## Begin TEXT SHOWN

Stahl: The economics behind it is really the key. If there is no economic value that somebody can immediately see, nothing will happen. If you look at verification history — and you mentioned constrained random technology — it brought value. Then, standardization followed with UVM and bringing that into the design community. Any impact in productivity, or cost, needs to come from this immediate economic value that companies see. I’ll give two examples of that. If you look into verification, what we are seeing in the market today when people build processor-based systems, is that they want to take their verification to the next level by combining some of the architecture knowledge, such as the CPU architecture, with constrained random generation technologies. They have a new way of driving vectors, but it’s immediately obvious because they’re targeting a CPU that has value behind it. That methodology shift can happen. A second example is when you look generally at how the complexity of chips is evolving, and the related software. It’s obvious that you need more capacity and more performance on hardware-assisted verification. We have seen customers who say, ‘We are not going the traditional route. We are going to split our hardware-assisted verification into modular elements, and then individually create these modules, maybe for a chiplet. And once we have validated that chiplet, we put multiple chiplets together.’ They call this modular hardware-assisted verification. The foundation of that is both the need and the ability of a technology to support that. The methodology behind that in these companies changes, because they are asking the design teams to work in this new methodology.

## End TEXT SHOWN

DESCRIPTION OF THE TASK:
Extend the passage on the economics of chip verification methods, picking up right after its final sentence.

## Begin RECORDS SUPPLIED

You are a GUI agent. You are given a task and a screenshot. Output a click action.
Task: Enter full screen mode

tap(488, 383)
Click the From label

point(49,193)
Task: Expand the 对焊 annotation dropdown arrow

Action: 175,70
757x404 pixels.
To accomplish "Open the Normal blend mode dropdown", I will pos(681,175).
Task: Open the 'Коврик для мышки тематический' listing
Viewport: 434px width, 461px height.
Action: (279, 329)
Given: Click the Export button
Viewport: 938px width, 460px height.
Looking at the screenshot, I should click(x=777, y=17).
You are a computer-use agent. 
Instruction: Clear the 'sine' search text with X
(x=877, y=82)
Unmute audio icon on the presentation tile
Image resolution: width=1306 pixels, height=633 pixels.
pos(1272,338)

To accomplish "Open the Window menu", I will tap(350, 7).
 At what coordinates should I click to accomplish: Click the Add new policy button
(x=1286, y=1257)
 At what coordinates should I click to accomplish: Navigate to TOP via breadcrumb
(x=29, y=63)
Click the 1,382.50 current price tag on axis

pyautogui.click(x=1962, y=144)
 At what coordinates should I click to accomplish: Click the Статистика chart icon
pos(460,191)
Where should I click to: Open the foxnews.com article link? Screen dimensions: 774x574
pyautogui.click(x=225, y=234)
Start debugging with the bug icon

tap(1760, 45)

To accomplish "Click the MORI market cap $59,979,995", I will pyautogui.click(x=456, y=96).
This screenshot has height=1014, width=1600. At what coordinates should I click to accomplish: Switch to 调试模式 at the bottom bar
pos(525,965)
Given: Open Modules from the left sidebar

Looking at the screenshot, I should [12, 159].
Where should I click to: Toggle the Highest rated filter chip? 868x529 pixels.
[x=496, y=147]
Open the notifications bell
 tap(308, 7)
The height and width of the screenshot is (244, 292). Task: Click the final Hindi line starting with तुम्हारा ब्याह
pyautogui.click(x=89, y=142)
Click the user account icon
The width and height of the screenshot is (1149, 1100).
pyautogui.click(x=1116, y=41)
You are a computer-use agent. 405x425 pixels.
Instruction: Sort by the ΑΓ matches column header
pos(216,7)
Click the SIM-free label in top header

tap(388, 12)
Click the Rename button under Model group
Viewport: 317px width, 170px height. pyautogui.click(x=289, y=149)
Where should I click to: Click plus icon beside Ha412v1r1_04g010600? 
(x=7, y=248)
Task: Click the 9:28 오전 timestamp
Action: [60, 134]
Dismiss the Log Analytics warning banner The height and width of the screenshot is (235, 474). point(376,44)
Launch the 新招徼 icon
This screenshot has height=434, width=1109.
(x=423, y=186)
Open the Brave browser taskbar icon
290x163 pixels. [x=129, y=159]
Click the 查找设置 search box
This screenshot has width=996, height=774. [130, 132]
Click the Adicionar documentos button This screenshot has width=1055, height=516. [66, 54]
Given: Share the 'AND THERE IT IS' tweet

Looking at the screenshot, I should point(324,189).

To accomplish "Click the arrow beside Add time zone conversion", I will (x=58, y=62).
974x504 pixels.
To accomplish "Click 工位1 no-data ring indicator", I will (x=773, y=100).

## End RECORDS SUPPLIED

EXERCISE OUTPUT:
Munsey: In the context of chip development, the chip ultimately exists as part of a larger system. That chip is going into a phone, or a car, or an airplane. It’s the context of the digital twin that really affects chip development. The benefit or the value associated with that is to allow people to make their decisions, whether it’s design or verification in context of the entire product that the chip belongs in. Ideally, you’re starting to make decisions on what you’re doing for tradeoffs for design in the context of how that chip is going to interact with the rest of the system. This is important, especially when we talk about software-defined systems where you’re trying to decide what you’re going to do in software and what you’re going to do in hardware. And then, how are you are going to verify that. How you are going to go back to your requirements and make sure that you’re actually refining your requirements throughout the whole process, making sure that the system itself — of that semiconductor, and the semiconductor interacting with the rest of the product — is meeting those requirements. That is going to start to dictate how you do your design and how you do your verification. And hopefully, there is the advantage of being able to optimize your design and verification environments because they’re done in systems as opposed to a monolithic thing that you’re just designing without the bigger picture around it.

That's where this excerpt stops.